In the ensuing melee, tires of army vehicles were punctured, and three vehicles torched; in accompanying gunfire, seven civilians were killed and twenty injured. The Indian Army claimed troops were attacked by machete-wielding villagers and opened fire only under compulsion, as one infantryman was dead and others injured. Villagers rejected the claims and accused the Army of indiscriminate shooting. Nyawang Konyak, president of the Bharatiya Janata Party’s district unit claimed to have been fired at by Indian army soldiers despite his vehicle displaying a party-flag.

Aftermath

Protests and remembrance 
The following day, the Government of Nagaland imposed Section 144 in Mon District to restrict public assembly and movement; mobile internet and bulk SMS services were indefinitely suspended. Despite, public protests were organized — hundreds of men entered into a local camp of Assam Rifles in Mon Town during which one more civilian was killed.

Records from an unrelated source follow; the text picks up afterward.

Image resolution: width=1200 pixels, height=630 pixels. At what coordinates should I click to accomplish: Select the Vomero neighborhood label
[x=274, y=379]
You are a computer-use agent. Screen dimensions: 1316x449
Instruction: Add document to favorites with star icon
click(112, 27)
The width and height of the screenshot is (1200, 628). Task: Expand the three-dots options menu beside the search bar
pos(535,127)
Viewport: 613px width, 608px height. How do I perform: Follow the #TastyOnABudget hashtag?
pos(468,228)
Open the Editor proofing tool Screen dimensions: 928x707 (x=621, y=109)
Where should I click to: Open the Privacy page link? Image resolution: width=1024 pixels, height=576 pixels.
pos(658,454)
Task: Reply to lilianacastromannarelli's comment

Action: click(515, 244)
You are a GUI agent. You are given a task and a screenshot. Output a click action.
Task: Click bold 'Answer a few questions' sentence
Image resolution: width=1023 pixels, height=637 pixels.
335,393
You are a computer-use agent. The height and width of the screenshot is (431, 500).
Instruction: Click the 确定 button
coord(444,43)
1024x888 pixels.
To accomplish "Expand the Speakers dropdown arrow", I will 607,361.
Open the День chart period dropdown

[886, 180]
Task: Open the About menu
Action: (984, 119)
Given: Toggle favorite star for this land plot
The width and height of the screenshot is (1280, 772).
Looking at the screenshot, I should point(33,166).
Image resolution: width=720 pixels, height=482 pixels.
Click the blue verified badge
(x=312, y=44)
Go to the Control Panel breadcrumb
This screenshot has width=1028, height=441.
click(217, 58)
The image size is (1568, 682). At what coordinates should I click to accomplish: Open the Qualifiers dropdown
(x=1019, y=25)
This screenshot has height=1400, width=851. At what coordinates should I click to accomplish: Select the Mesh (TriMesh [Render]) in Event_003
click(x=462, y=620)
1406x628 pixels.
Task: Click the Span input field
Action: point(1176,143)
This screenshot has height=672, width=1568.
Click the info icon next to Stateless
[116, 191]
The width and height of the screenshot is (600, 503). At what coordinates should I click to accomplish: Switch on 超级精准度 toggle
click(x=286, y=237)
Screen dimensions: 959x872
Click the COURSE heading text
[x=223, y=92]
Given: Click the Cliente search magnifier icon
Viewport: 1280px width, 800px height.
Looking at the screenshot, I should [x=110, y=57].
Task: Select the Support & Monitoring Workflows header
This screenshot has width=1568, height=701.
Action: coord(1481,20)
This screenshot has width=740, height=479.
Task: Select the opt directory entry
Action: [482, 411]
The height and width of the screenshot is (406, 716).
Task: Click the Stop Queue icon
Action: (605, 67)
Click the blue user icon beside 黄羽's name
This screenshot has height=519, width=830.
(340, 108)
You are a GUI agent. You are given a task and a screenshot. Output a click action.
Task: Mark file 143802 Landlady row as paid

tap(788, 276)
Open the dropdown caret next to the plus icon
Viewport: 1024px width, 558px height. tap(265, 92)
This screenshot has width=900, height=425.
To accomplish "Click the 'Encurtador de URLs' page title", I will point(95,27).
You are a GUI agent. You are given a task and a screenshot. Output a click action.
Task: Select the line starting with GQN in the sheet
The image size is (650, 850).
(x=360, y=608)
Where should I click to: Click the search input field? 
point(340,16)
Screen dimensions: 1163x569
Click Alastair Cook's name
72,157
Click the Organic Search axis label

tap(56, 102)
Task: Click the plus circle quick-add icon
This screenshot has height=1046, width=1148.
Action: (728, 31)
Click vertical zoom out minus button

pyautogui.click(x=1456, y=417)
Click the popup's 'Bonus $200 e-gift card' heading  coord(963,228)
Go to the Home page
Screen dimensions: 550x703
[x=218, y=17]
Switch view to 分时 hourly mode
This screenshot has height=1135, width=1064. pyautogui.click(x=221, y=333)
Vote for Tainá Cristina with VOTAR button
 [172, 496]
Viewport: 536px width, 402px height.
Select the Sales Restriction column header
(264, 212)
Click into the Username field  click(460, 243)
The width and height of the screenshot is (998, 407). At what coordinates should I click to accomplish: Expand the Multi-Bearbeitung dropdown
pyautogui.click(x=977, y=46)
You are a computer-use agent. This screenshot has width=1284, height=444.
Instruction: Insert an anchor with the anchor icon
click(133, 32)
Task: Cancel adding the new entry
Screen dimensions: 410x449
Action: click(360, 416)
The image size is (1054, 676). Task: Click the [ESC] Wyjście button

The Eastern Nagaland People’s Organisation (ENPO), which represents six tribes, withdrew from the ongoing annual Hornbill Festival. The Nagas hoisted black flags on all its morungs at the festival while the Konyaks decided to have its cultural troupe abstain from participating at the festival. This was followed by the other Naga cultural troupes also abstaining on 5 December. Two minutes of silence were also observed at the venue on the same day. Later on the evening of 5 December, the people of Kohima observed a power blackout for 30 minutes to mourn the death of the civilians. Candlelight marches were organised in Kohima, Dimapur and other towns on the same day. A six-hour shutdown was also called by the Naga Students' Federation. On 7 December, the Government of Nagaland announced that it would suspend all activities at the Hornbill Festival.

Politics 
Amit Shah, Minister of Home Affairs of India, regretted the killings before the Parliament—which was in session—, and tasked a Special Investigation Team to complete an enquiry within a month; however, he reiterated the narrative of Indian Army in toto. The opposition staged a walkout in protest and later, condemned the government preventing political from accessing the area.

Even members of the state BJP unit and its political allies reject Shah's narrative — party president Temjen Imna Along held the event to be "summary execution as well as genocide." The local village council has since issued an informal ban on Indian Army entering into the village.

Investigations 
On 6 December, the Nagaland Police registered a First information report against the 21 Para Special Forces, bringing charges of first degree murder. The National Human Rights Commission of India has sent notices to the central and the state governments.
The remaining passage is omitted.